Hugo 2018 Reading – February

And we’re in the final days before nominations close. My health hasn’t been the greatest though, so I haven’t been pushing it as much with reading or writing. Hence why this post is late. I’ve been getting through some good stories though.

(5 stars) “The Greatest One-Star Restaurant in the Whole Quadrant” by Rachael K. Jones
a short story published by Lightspeed

This story was hilarious, as cyborg try to figure out how to cook food for humans in order to escape detection. Yet it also is a cautionary tale about taking the pursuit of fame too far. The theme, and its slow encroaching horror, was well executed.

(5 stars) “Waiting Out the End of the World in Patty’s Place Cafe” by Naomi Kritzer
a short story published by Clarkesworld

This story broke my heart. One would think that when the apocalypse comes, that you would want to be with people that matter most – your family. But this story is about Lorien coming to realize that she may not be welcome at home after all. That reconciliation may not be possible, and it’s not her fault. I really admire Kritzer’s ability to tell these human stories in the face of disasters.

“A Glowing Heart” by Anton Rose
a short story published in Writers of the Future vol 33

This story has only a faint fantastical element – that of a rare and amazing bird that the narrator needs to kill in order to sell the parts for medicine for his mother. It was decent, just nothing that stood out as new.

“The Long Dizzy Down” by Ziporah Hildebrandt
a short story published in Writers of the Future vol 33

Bill’s voice was hard to understand, so it was hard to get into this story.

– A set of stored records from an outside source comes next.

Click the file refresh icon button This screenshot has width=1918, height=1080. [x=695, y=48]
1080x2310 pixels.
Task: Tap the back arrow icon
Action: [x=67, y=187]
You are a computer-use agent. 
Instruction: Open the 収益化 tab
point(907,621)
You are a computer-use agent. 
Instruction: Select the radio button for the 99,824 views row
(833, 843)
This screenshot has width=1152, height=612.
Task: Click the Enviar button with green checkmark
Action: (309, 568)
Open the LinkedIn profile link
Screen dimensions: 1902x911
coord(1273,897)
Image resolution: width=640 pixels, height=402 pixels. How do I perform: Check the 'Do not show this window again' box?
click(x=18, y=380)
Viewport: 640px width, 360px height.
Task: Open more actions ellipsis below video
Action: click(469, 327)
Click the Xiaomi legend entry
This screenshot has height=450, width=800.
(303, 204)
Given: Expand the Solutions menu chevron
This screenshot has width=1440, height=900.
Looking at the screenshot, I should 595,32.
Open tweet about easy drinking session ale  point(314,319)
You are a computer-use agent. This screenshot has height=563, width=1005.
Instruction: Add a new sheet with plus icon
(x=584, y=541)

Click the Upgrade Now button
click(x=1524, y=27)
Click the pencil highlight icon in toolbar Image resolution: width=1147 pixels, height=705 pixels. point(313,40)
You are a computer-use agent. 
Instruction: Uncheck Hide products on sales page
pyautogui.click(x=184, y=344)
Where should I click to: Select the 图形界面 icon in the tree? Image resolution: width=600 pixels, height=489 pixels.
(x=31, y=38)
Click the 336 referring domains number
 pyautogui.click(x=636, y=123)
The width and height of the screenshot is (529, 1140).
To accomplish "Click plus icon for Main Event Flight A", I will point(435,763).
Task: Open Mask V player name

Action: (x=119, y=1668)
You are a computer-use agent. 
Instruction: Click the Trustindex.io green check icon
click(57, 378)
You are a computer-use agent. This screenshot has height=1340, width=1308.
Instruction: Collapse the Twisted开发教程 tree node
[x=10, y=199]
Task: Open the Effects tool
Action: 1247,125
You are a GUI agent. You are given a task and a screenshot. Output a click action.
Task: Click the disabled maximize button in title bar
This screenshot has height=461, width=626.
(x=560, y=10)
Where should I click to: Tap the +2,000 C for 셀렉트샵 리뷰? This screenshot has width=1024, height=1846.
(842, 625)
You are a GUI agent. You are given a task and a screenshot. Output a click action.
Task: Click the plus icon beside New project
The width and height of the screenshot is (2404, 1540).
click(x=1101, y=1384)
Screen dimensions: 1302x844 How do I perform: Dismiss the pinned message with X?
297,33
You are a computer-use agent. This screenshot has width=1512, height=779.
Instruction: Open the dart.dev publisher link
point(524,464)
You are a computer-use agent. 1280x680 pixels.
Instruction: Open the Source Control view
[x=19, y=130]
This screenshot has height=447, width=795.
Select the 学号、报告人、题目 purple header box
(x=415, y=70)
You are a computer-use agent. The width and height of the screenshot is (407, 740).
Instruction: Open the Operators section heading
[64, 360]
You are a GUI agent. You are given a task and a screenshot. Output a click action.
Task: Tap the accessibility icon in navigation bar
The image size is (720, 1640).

The premise was interesting – ships going rogue and kidnapping children in order to help it get into colonies so it could clone itself.

(5 stars) “The Woodcutters’ Deity” by Walter Dinjos
a short story published in Writers of the Future vol 33

I enjoyed the Nigerian voice of this story. It starts off with a great sense of humor, and then follows a fairy-tale style story about brothers cast out of the city. I couldn’t predict where it would go, though I had a few guesses. Nduka’s overcoming was powerful, even though it was quiet, showing he truly desired the greater good, instead of just the ability to wreak vengeance.

“The Dragon Killer’s Daughter” by Todd McCaffrey
a short story published in Writers of the Future vol 33

This story was cute, about a girl, and her father, and the dragon that used to live in the valley. The ending was predictable, yet satisfying that the dragon killer atoned for his murder.

“Useless Magic” by Andrew Peery
a short story published in Writers of the Future vol 33

I wasn’t pulled into this story. There was plenty of magic, and some of the effects of it were interesting. I just didn’t care for the main character. Yes, he’s in a pitiful situation, but he was so bitter, I didn’t want to be reading about him.

A Portrait of the Desert in Personages of Power” by Rose Lemberg
a novella published in Beneath Ceaseless Skies

This story had a lot of mythology that I didn’t really care about. I never quite understood the magic of the deepnames, and what kind of power they were supposed to give. I never grew attached to the main character, perhaps because the other points were driving me away, so I didn’t care when there was trouble with her guard, or assassins. The prose was beautiful, and flowed, nice to listen to, but that is not why I listen to stories. So yeah, this story wasn’t for me

Trigger warning: BDSM

“Adramelech” by Sean Hazlett
a short story published in Writers of the Future vol 33

I loved that this story refuted the “I had no choice” excuse with “You could have chosen death.” Seems like authors rely on the “I had no choice” a bit too much. Nice bit of foreshadowing too. I don’t normally care much for horror, which is why this doesn’t get five stars from me, but this was decent.

(5 stars) “The Fox, the Wolf, and the Dove” by Ville Meriläinen
a novelette published in Writers of the Future vol 33

I loved this invented fairy tale. I loved that the spell was chanted in Finnish (according to Bing Translator) instead of Latin. (Fitting, since the author is from Finland) The banter between the three sisters is awesome. The ending was heartbreaking and sweet. Lots of action. Very much enjoyed.